● PROBLEMS TO SOLVE:
1 - Which analyst houses does the passage on the Windows Phone forecast contest name?
2 - In the passage on the Windows Phone forecast contest, what accuracy was set for guesses?
3 - From the passage on the Windows Phone forecast contest, reproduce everything from "We had over" down to "in our contest.".

Then I made an unfortunate limitation to the contest, I decided that only one entry per market share number is allowed, on a first-come, first-served basis. This seemed like a sensible idea to me at the time, but I didn't anticipate how big the contest would become, I should have just allowed multiple guesses of the same number, it would have been more indicative of what people really felt. Now obviously for those who entered the race late, they would find their preferred number likely was taken, and they would have to go far smaller, or far higher, in their number to find the first percentage that was not yet taken. I set the accuracy to one tenth of one percent. You can see all entries here Crowdsourcing a Forecast through Twitter for Windows Phone.
We had over 150 entries, most of them (even after no duplicates were allowed) settled between 6% and 14% market share for Windows Phone for Q4, 2012. That was very mightly optimistic there, the reality was far more harsh for the Microsoftians. We have all four analyst houses (Gartner, IDC, Strategy Analytics and Canalys) reporting their total market sizes and three of the four (Canalys, IDC, Gartner) reporting a Windows Phone sales number for Q4. The highest Windows Phone sales number by the three was by Gartner, at 6.2 Million Windows based smartphones sold in Q4. The lowest total market size of the big four was also by Gartner, at only 207.6 Million total smartphones sold globally in Q4 of 2012. So the very ''best case' statistic you can hope to find, says Windows scored 2.99% market share, under half of the lower end of the popular guesses in our contest.

● STORED DATA:
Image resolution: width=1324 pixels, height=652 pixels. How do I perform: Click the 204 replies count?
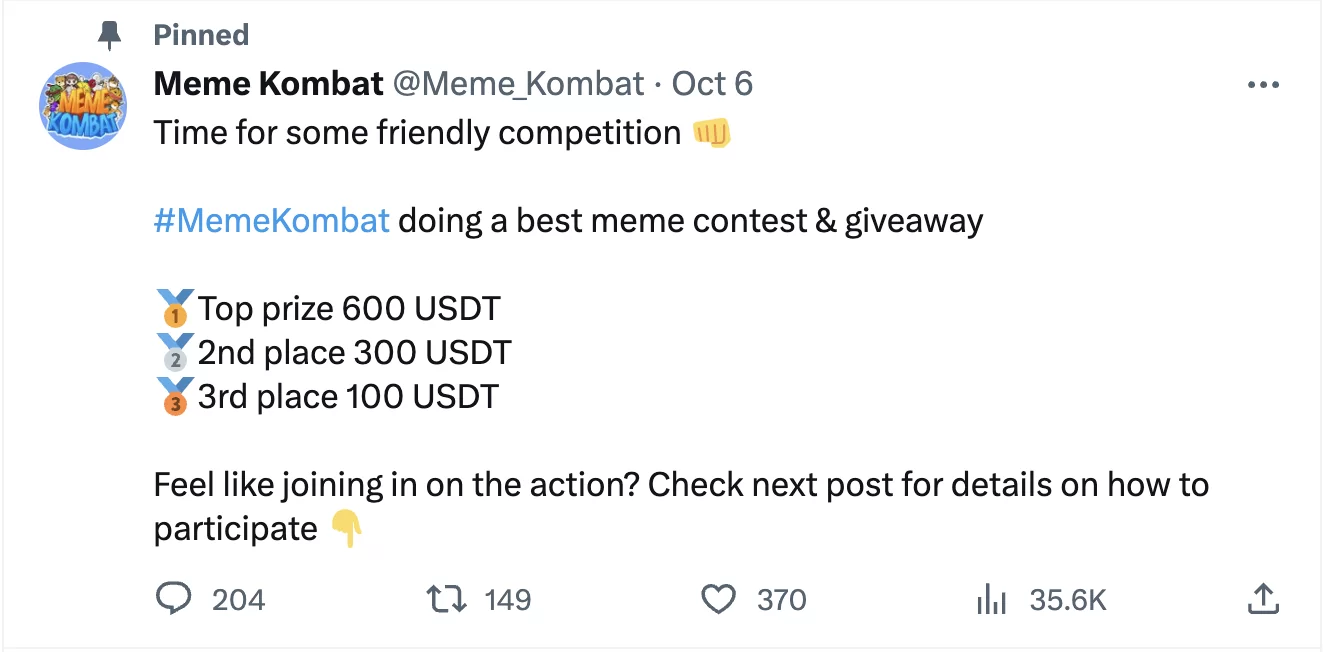click(x=239, y=600)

● EXPECTED RESPONSES:
1 - Gartner, IDC, Strategy Analytics, Canalys

2 - One tenth of one percent.

3 -
We had over 150 entries, most of them (even after no duplicates were allowed) settled between 6% and 14% market share for Windows Phone for Q4, 2012. That was very mightly optimistic there, the reality was far more harsh for the Microsoftians. We have all four analyst houses (Gartner, IDC, Strategy Analytics and Canalys) reporting their total market sizes and three of the four (Canalys, IDC, Gartner) reporting a Windows Phone sales number for Q4. The highest Windows Phone sales number by the three was by Gartner, at 6.2 Million Windows based smartphones sold in Q4. The lowest total market size of the big four was also by Gartner, at only 207.6 Million total smartphones sold globally in Q4 of 2012. So the very ''best case' statistic you can hope to find, says Windows scored 2.99% market share, under half of the lower end of the popular guesses in our contest.